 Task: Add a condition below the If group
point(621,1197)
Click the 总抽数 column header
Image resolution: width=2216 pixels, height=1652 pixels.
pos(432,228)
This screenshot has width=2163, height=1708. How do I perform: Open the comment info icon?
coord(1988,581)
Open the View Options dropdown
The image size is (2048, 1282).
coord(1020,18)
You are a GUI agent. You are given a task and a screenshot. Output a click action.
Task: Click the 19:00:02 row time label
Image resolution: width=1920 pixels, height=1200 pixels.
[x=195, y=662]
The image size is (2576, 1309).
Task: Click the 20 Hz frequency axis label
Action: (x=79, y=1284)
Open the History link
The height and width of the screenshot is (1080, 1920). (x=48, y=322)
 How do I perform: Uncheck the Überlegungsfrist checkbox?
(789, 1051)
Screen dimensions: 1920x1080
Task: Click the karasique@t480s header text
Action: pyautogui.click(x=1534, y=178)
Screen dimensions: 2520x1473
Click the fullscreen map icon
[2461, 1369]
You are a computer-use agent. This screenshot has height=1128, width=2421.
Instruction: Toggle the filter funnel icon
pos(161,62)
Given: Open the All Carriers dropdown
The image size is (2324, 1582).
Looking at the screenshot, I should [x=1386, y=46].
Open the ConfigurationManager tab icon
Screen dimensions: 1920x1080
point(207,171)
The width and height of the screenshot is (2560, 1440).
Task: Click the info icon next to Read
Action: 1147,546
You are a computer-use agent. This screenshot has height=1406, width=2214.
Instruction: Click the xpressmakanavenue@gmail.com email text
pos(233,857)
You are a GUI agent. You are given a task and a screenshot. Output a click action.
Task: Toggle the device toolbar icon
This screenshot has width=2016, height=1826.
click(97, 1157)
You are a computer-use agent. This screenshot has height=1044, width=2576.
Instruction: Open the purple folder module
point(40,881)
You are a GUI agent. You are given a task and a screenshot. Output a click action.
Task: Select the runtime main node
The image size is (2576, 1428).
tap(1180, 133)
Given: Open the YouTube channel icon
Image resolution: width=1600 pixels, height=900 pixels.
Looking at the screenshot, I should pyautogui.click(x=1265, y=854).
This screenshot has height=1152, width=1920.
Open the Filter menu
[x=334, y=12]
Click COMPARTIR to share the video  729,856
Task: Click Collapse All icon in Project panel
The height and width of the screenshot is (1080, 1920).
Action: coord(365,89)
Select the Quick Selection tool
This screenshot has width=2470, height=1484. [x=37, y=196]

WHAT YOU WILL DO
Look above for the line holding "Given: Open the YouTube channel icon" and the line holding "Click COMPARTIR to". Retype both, and every line between them, word for word and nothing else.

TASK RESULT
Given: Open the YouTube channel icon
Image resolution: width=1600 pixels, height=900 pixels.
Looking at the screenshot, I should pyautogui.click(x=1265, y=854).
This screenshot has height=1152, width=1920.
Open the Filter menu
[x=334, y=12]
Click COMPARTIR to share the video  729,856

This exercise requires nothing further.